Why is Virtualization creating Storage Sprawl?

Desktop and server virtualization have brought many benefits to the data center. These two initiatives have allowed IT to respond quickly to the needs of the organization while driving down IT costs, physical footprint requirements and energy demands. But there is one area of the data center that has actually increased in cost since virtualization started to make its way into production… storage. Because of virtualization, more data centers need flash to meet the random I/O nature of the virtualized environment, which of course is more expensive, on a dollar per GB basis, than hard disk drives. The single biggest problem however is the significant increase in the number of discrete storage systems that service the environment. This “storage sprawl” threatens the return on investment (ROI) of virtualization projects and makes storage more complex to manage.

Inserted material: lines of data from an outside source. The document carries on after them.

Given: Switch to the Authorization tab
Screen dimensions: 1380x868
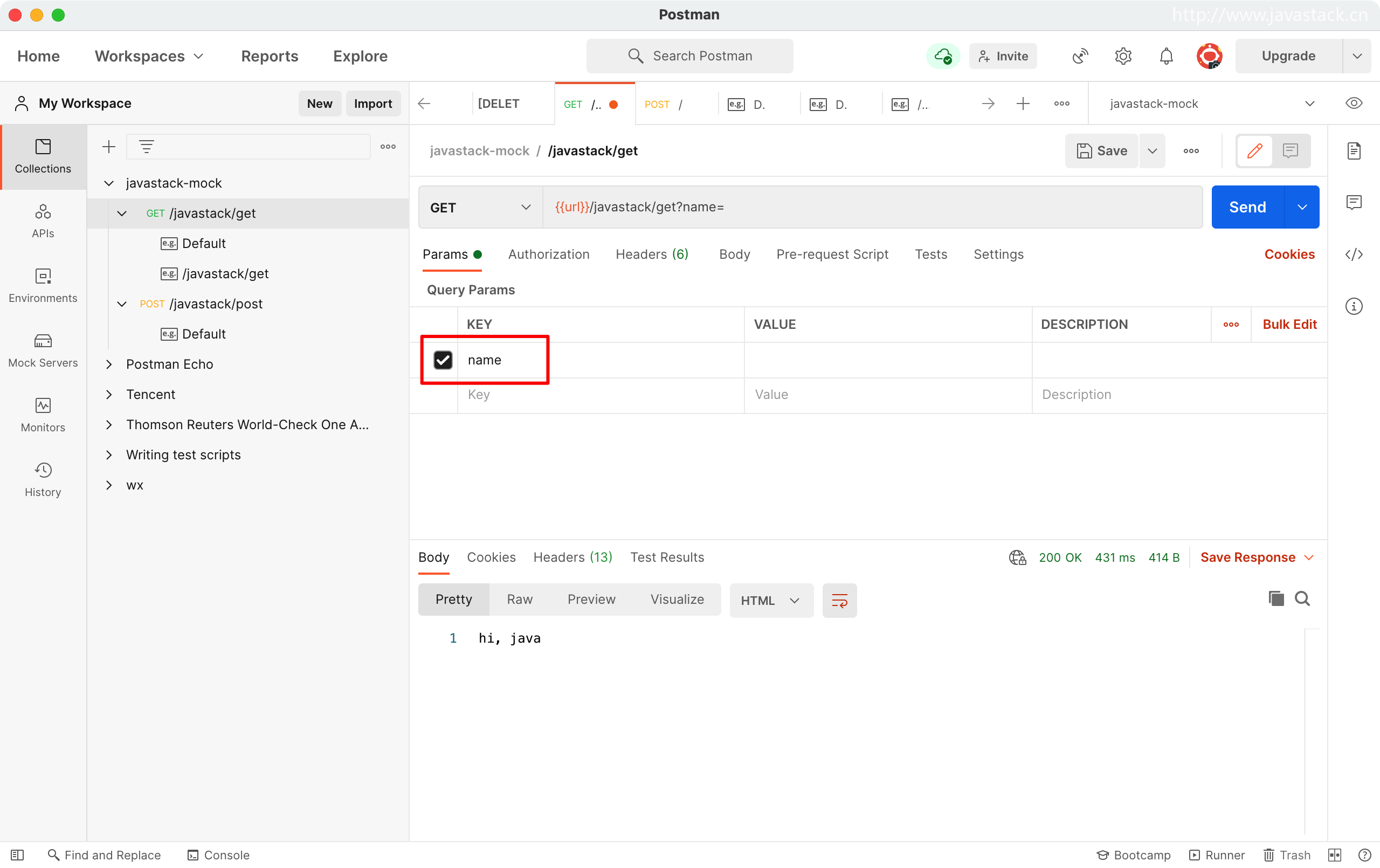Looking at the screenshot, I should [x=548, y=254].
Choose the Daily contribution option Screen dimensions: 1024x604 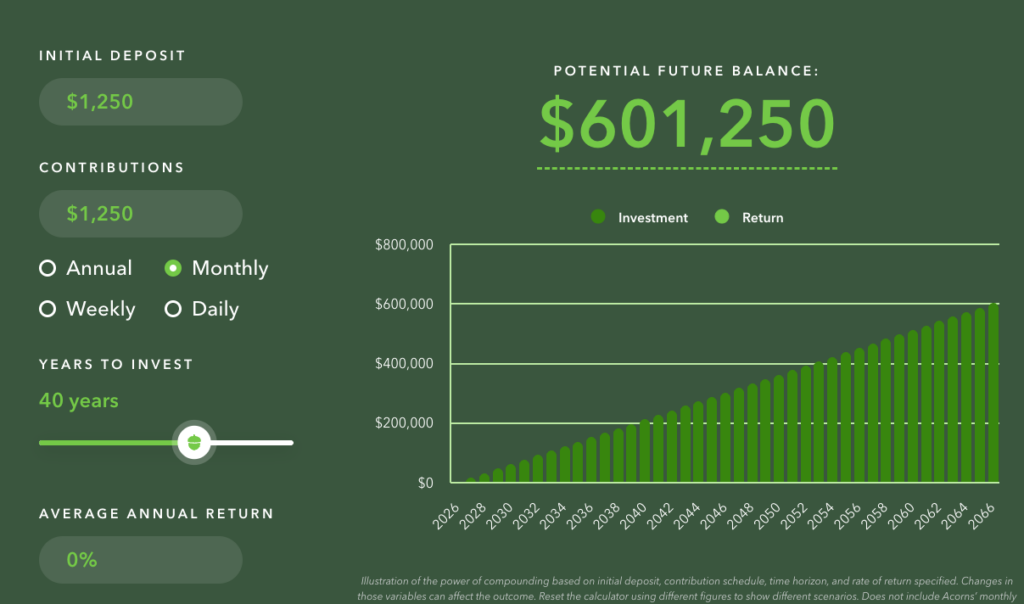click(x=173, y=310)
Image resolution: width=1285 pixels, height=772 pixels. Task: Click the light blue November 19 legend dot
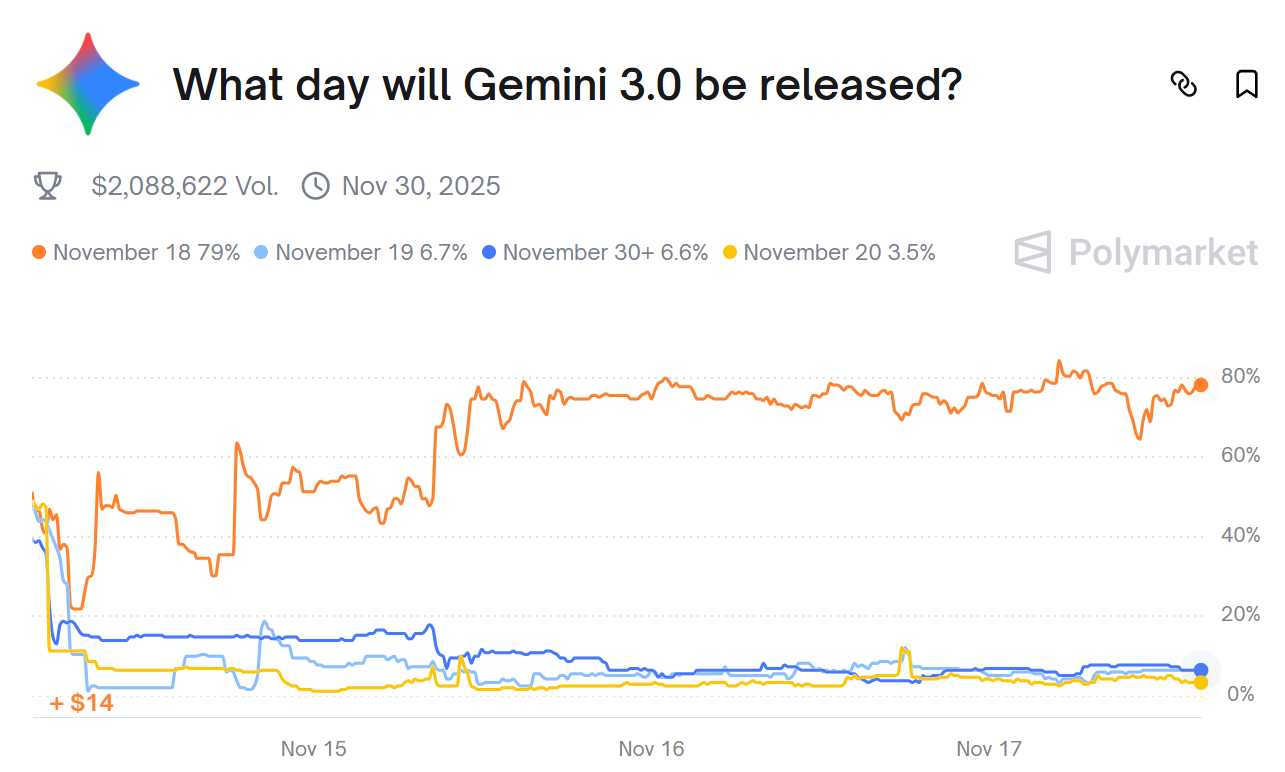point(262,253)

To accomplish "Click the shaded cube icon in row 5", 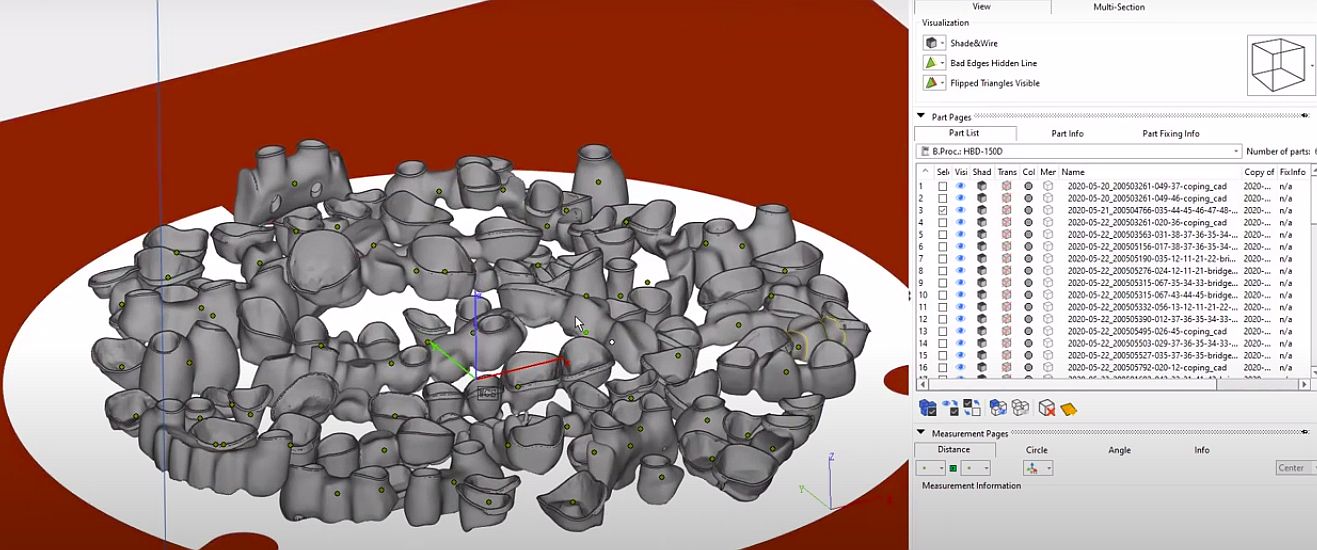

Why is Storage Sprawl Worse in Virtual Environments?

Storage sprawl has become worse in organizations that have made a significant investment in virtualization technologies. For example most virtual desktop infrastructures (VDI) have an all-flash array to handle desktop images, preventing boot storms, logout storms and maintaining acceptable performance throughout the day. But most VDI environments also need a file store for user home directories. There is little to be gained if this data is placed on the all-flash array, but certainly data centers need to provide storage to their users to support user created data. As a result most organizations end up buying a separate Network Attached Storage (NAS) device to support user home directories and other types of unstructured data.

The virtual server environment will also see multiple storage systems implemented to support its operation. This includes a high performance system, typically an all-flash array, to make sure that critical applications experience a performance profile similar to their bare metal days. There is also a workhorse type of system that today is often a mix of flash and hard disk drives, a hybrid system. The role of this system is to support the mid-tier applications and services. Finally there is a third type of storage often used for old VMs and sometimes old user data, as well as data being collected from big data sources like sensors. This system is often capacity focused using high capacity hard drives to create an affordable storage area for this “at rest” data.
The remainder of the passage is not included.